After a 285-day gestation period, the cow has approximately 80 days during which to re-breed to remain in a 365-day reproductive cycle. Cows attaining a BCS 5.5 or greater at calving and are in positive energy balance and are likely to have a short postpartum interval. Cows at a BCS of 4.5 or less at calving are unlikely to become pregnant and conform to the 365 cycle than a BCS 5.5 cow due to loss of condition prior to breeding. A cow at a BCS of 5.5 at calving maintaining her BCS through breeding, is more likely to conceive in the first 21 days out of the breeding season.

Calves conceived in the first estrus cycle post-calving wean off 32 pounds heavier than calves conceived in the second cycle and 80 pounds heavier than calves conceived in the third estrous cycle. Consider a herd of 100 head with a 15% replacement rate and a sale price of $1.20 per pound for feeder calves. If there is a 15% increase in calves born in the first 21 days, the farm will bring in an additional $490 profit over calves born 21 days later and $1,225 over calves born 42 days later.

Economical nutrition  

The question is: “How do you keep cows at a BCS of 5.5 or better without breaking the bank?” In the Midwest, feedlots have fed distillers’ grains or gluten feed for many years. This approach is relatively new to the cow-calf industry. Distillers’ grains or gluten feed are good sources of energy, protein, and phosphorus for beef cows. These co-products are more economical than buying protein tubs or range cubes (cake).

Feeding these co-products often eliminates the need for additional phosphorous or protein, providing vitamin B and mineral requirements are satisfied. Assay of hay or silage will determine the amount of co-products needed to balance the diet and if any additional phosphorous will be required. Distillers’ grains have been shown to significantly improve artificial insemination pregnancy rates in beef heifers.

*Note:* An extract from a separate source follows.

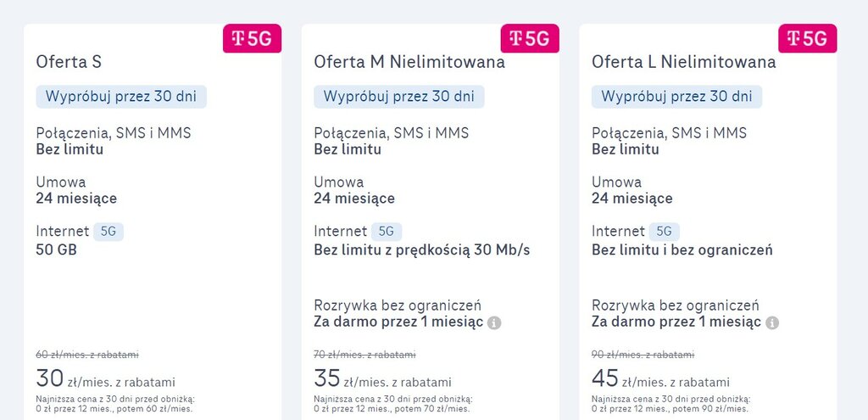The height and width of the screenshot is (420, 868).
Task: Open the Oferta M Nielimitowana title
Action: point(409,61)
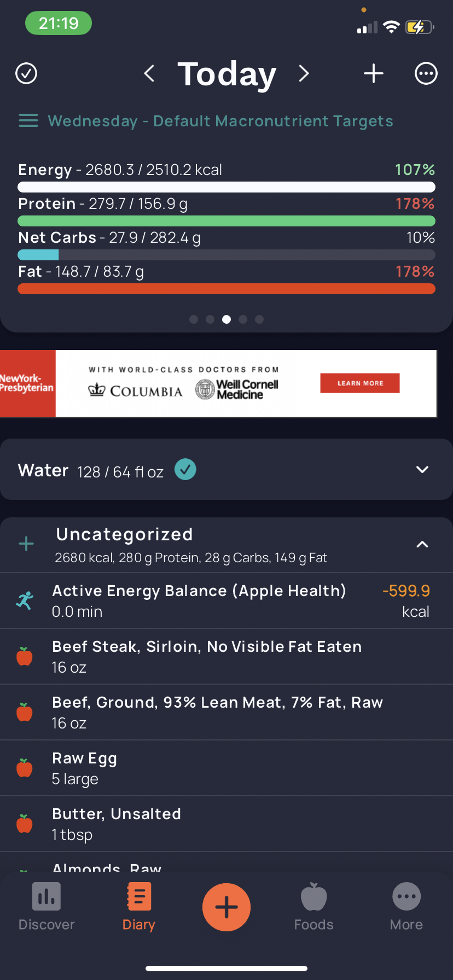Tap the plus icon in header

click(374, 73)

Supplementing the diets of dams during gestation also has lasting effects extending to the gestating heifer calf. Heifer calves from dams grazing on low-protein dormant range that were supplemented with protein three times per week were of similar weight at birth as calves from non-supplemented dams.


However, their adjusted 205-day weight was 17 pounds heavier and the weight when pregnancy was confirmed was 32 pounds greater for heifers from supplemented dams. First service conception of heifers from supplemented dams was 88% and overall pregnancy rate was 94% compared with 45% and 73% for heifers from non-supplemented dams. Supplementation of protein in late gestation does not increase birth weight, but does improve weaning weight of the calf and reproductive performance of their female calves.

Improving efficiency

Forages are the principal energy source for beef cows in most production systems. In many situations, forages are insufficient to meet protein and energy demands of late-term gestating or lactating cows. Cows fed diets providing 11, 14, or 17 pounds of TDN had calves with birth weights of 58, 62, or 64 pounds, respectively.

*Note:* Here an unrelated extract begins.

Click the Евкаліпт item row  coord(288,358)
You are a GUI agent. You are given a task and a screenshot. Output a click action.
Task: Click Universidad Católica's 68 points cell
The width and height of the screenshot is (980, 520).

A reduction in the incidence of dystocia (assisted births) was observed when comparing the low energy diet with a medium or high-energy diet. Cows that calve down unassisted have a 16% advantage in pregnancy success. In addition, cows experiencing a labor of short duration have a 14% higher pregnancy rate.

Adequate nutrition can positively impact the number of calves born in the first 21 days, 205-day adjusted weaning weight and the ability to calve unassisted and breed back. Co-products are not a complete source of nutrients but with appropriate supplementation the cost of protein and energy can be reduced and poor quality roughage can be fed.

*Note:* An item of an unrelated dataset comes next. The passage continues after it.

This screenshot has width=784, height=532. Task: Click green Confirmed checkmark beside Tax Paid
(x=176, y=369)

Proper feeding does not need to be complicated or expensive provided a program is developed under the guidance of a competent professional nutritionist. Requirements for protein, energy fat and minerals must be met to achieve optimal performance from herds. Projections for biofuel production suggest continued availability of byproducts to supplement diets for cows well into the future. Feeding co-products will enhance long-term ranch profitability.